• [EXERCISE DIRECTIONS]: How many of the lines below contain "Open"? Answer with that number alone.

• [DATASET ENTRIES]:

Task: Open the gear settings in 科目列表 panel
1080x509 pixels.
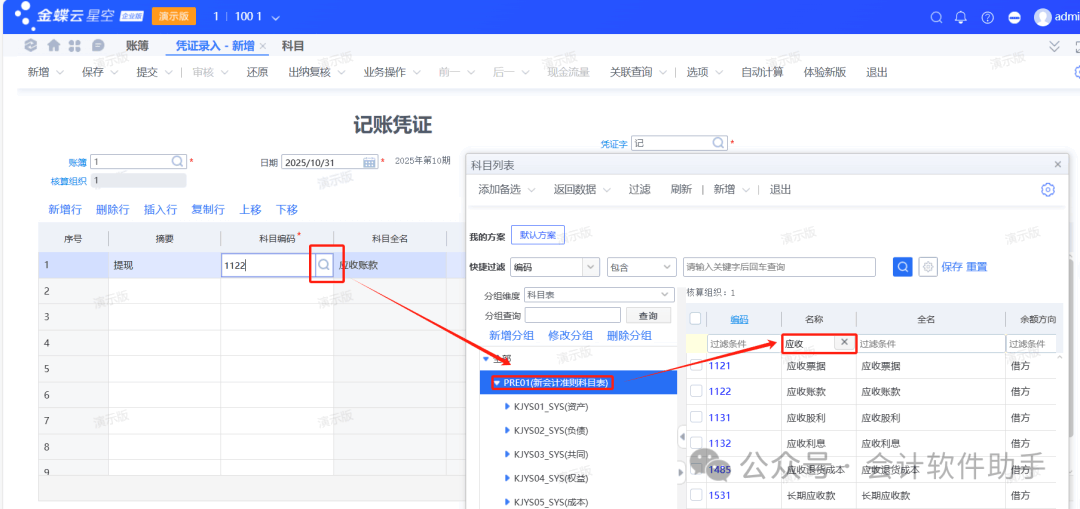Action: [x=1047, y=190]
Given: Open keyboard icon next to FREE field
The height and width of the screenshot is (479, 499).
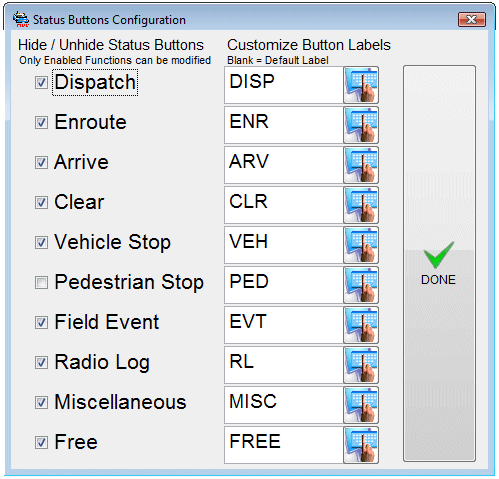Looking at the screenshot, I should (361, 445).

* * *

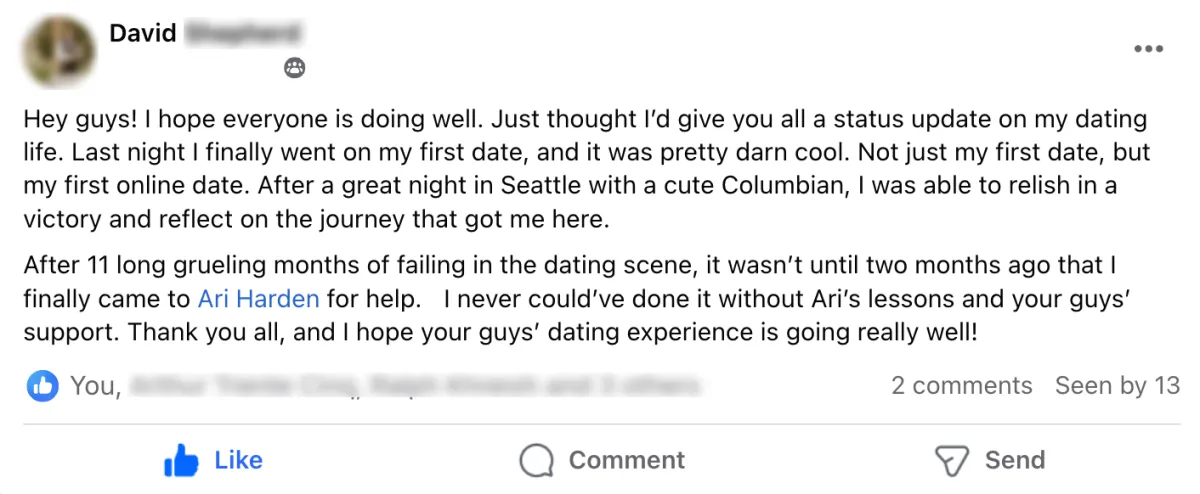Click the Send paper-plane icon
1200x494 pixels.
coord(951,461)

• [SOLUTION FOR THIS TASK]: 2